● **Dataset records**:
-- Opening Marker --
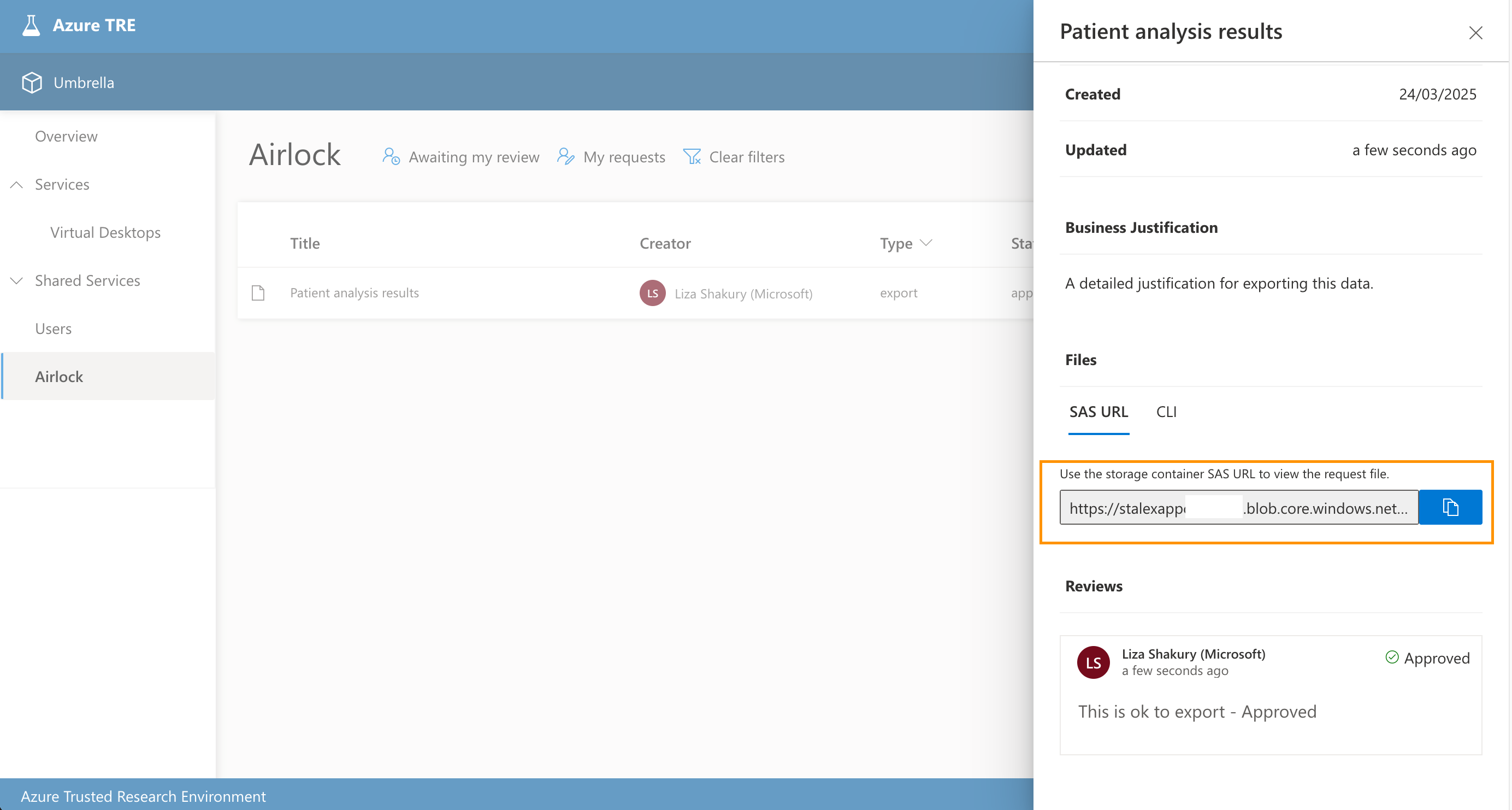Open the Overview page in the sidebar
The image size is (1512, 810).
point(66,136)
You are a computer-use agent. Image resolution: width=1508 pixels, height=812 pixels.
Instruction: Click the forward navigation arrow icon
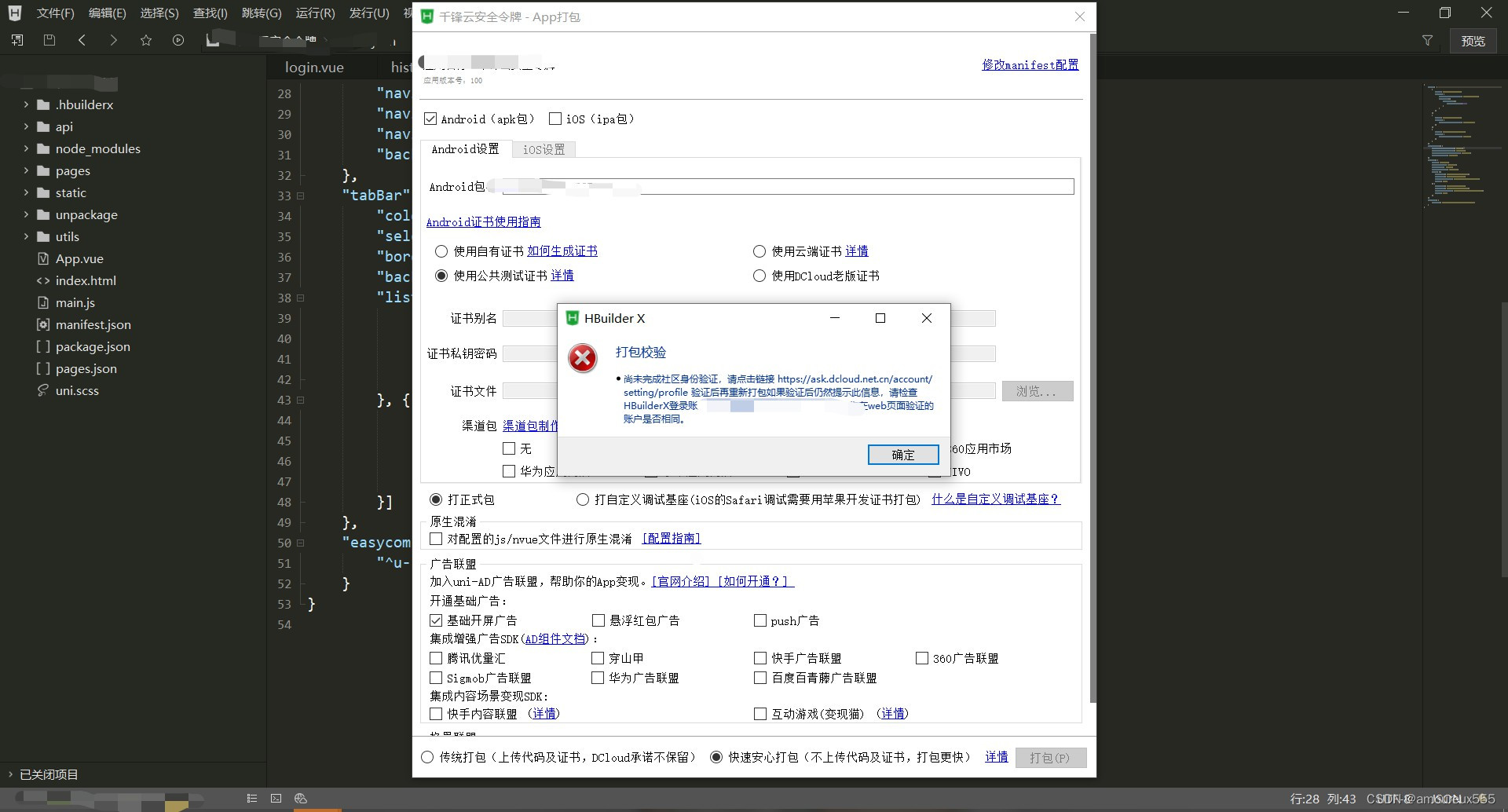pos(113,40)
-- Closing Marker --
● **ACTIVITY**:
Nothing but the lines from the line holding "Instruction: Click the" through the last line of the entries above is to be reproduced, exactly and without pictures.

● **EXPECTED ANSWER**:
Instruction: Click the forward navigation arrow icon
pos(113,40)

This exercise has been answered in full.